(Work request):
Take the entries below and print, exactly, the stretch from the line containing "[Tiktok] (159, 2524)" through the line containing "Partners (1608, 1381)", both included.
Start of Entries supplied
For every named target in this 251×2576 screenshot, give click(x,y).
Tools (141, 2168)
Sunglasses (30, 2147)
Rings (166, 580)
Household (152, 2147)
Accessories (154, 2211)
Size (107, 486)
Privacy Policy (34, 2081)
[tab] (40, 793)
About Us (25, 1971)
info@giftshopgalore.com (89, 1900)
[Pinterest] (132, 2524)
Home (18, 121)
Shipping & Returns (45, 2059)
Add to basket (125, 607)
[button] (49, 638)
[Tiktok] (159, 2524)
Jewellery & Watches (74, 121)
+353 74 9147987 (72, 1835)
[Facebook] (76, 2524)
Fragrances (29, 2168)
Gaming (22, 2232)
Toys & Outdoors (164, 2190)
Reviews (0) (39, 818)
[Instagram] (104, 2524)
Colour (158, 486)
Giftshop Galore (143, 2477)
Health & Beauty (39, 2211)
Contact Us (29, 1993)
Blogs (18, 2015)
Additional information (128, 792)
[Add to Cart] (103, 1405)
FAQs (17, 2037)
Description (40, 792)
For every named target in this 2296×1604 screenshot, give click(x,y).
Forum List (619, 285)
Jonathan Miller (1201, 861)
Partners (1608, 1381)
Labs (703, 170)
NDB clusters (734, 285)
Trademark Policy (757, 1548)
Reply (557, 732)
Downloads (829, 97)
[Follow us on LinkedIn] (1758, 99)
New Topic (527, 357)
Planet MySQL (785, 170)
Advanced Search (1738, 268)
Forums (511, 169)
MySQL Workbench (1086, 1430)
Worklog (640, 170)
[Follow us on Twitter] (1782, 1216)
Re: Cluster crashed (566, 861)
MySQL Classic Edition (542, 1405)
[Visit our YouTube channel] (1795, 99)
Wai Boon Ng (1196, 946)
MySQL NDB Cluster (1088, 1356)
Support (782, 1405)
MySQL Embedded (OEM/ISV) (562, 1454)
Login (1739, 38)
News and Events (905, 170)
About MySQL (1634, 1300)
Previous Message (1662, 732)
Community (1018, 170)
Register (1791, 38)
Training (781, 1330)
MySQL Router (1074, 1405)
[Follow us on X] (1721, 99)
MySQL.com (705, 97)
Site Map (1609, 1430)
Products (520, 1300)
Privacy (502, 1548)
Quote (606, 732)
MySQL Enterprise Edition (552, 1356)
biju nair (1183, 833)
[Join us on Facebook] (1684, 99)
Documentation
End of Entries supplied
(Solution for this exercise):
[Tiktok] (159, 2524)
Jewellery & Watches (74, 121)
+353 74 9147987 (72, 1835)
[Facebook] (76, 2524)
Fragrances (29, 2168)
Gaming (22, 2232)
Toys & Outdoors (164, 2190)
Reviews (0) (39, 818)
[Instagram] (104, 2524)
Colour (158, 486)
Giftshop Galore (143, 2477)
Health & Beauty (39, 2211)
Contact Us (29, 1993)
Blogs (18, 2015)
Additional information (128, 792)
[Add to Cart] (103, 1405)
FAQs (17, 2037)
Description (40, 792)
For every named target in this 2296×1604 screenshot, give click(x,y).
Forum List (619, 285)
Jonathan Miller (1201, 861)
Partners (1608, 1381)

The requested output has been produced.